University of Sydney

Populations & Samples

Population & Sample

  • The population is the full amount of information being studied, collected though a census.
  • A sample is part of the population.


Why we do need samples? What are the issues concerned with analysing samples?

Limitations of a census

Collecting every unit of a population

  • is hard
  • take lots of time
  • costs a lot of money
  • requires lots of resources.

Parameter & Estimate

Parameter & Estimate

  • A parameter is a numerical fact about the population which we are interested in. For example the population mean \(\mu\).
  • An estimate (or statistic) is a calculation of sample values which best predicts the parameter. For example the sample mean \(\bar{x}\).


"The estimate is what the investigator knows. The parameter is what the investigator wants to know."


Finding the best estimate of the parameter

  • Much Statistical Theory is concerned with how to find the best estimate of a parameter.
  • 2 critical issues are:
    • How was the sample chosen? Is it representative of the population?
    • What estimate is closest to the parameter?

Selecting a sample

4 Common Types of Bias

  1. Selection bias A systematic tendency to exclude or include one type of person from the sample.

  2. Non-response bias Caused by participants who fail to complete surveys.
    • What was the response rate?
    • Non-respondents can be very different to respondents.
  3. Interviewer's bias When the interviewer has to make a choice of participants in the survey, or when characteristics of the interviewer have an effect on the answer given by participants.

  4. Measurement bias When the form of the question in the survey effects the response to the question.

Statistical Thinking

Suggest how the following could occur:

  • Selection bias in a phone survey
  • Non-respose bias in the Australian postal poll on same sex marriage
  • Interviewer bias, when an employer in a polling company is given a quota

Examples of Measurement Bias

1. Bias in question wording

Statistical Thinking

How is this wording biased?
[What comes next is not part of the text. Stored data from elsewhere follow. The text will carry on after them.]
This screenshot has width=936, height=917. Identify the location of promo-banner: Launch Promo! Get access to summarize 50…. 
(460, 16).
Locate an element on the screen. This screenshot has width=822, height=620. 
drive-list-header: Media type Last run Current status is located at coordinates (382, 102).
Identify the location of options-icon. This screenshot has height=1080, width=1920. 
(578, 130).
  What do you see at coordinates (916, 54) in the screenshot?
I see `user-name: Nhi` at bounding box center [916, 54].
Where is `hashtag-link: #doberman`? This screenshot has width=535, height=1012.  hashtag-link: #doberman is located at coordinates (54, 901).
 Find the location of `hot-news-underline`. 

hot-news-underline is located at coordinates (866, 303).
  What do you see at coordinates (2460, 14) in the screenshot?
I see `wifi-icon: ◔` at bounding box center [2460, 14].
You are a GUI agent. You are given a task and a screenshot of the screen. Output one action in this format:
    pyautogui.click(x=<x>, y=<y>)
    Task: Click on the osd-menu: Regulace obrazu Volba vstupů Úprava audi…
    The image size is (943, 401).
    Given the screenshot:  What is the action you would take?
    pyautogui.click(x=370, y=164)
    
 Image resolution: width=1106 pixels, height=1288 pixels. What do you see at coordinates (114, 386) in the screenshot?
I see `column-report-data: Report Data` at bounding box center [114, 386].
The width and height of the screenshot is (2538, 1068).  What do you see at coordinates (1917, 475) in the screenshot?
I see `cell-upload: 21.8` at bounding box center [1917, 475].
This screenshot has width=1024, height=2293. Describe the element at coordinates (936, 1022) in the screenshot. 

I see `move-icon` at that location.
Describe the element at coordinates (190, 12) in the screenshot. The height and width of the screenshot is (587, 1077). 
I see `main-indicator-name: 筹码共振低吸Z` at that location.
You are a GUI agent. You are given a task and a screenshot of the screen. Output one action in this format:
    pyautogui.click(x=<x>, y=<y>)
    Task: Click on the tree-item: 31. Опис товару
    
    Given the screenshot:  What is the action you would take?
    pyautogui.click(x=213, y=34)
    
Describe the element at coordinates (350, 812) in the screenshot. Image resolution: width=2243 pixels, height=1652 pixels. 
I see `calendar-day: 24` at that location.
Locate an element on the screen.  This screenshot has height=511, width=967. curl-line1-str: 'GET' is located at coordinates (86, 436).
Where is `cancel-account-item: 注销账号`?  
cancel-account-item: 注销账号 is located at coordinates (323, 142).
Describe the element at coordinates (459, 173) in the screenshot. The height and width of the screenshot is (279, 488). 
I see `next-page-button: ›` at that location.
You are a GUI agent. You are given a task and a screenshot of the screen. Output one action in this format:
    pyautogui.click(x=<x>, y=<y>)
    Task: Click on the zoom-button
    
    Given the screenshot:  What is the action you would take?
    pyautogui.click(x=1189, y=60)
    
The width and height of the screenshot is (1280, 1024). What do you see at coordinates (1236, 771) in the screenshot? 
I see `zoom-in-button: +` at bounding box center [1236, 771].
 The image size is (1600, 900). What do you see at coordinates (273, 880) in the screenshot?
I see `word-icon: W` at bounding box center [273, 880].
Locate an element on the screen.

Suggest a rewording.

  • Should a woman have control over her own body, including her reproductive system?
  • Should a doctor be allowed to murder unborn children who can't defend themselves?

Examples of Measurement Bias Cont.

2. Recall bias People forget details.

3. Sensitive questions People may not tell the truth.

  • Do you use illegal drugs?
  • How often do you bathe?
  • Do you pay tax?
  • What is your age?

4. Lack of clarity in question

  • People may misinterpret the question.
  • Certain words may be ambiguous and so mean different things to different people.

Bias and sample size


Statistical Thinking

Would increasing the number of samples overcome the bias?

How to pick a good sample?

  • A sampling procedure should be fair - ie it gives a representative cross section of the population.
  • We use a probability method to pick the sample, so that

    • the interviewer is not involved in the selection: "Blind chance is impartial".
    • the interviewer knows the chance of any particular person being chosen.
  • For example, Simple random sampling involves drawing at random without replacement.

As this is often not practical, organisations often use multi-stage cluster sampling.

Common methods of surveys

  • Face-Face Interviews
  • Phone Interviews
  • Self-administered Surveys
  • Mail
  • Online


What are the pros and cons of each method?

Summary

Bias is any factor that favours certain outcomes or responses, or influences an individual's responses. Bias may be unintentional (accidental), or intentional (to achieve certain results).

  • When looking at data from a survey think about
    • Selection bias / sampling bias. The sample does not accurately represent the population. Example: Attendees at a Star Trek convention may report that their favorite genre is a science fiction.
    • Non-response bias: Non-Response Bias Certain groups are under- represented because they elect not to participate. Example: A restaurant may give each table a "customer satisfaction: survey with their bill.
    • Measurement or designed bias: Bias factors in the sampling method influence the data obtained. A respondent may answer questions in the way she thinks the questioner wants her to answer.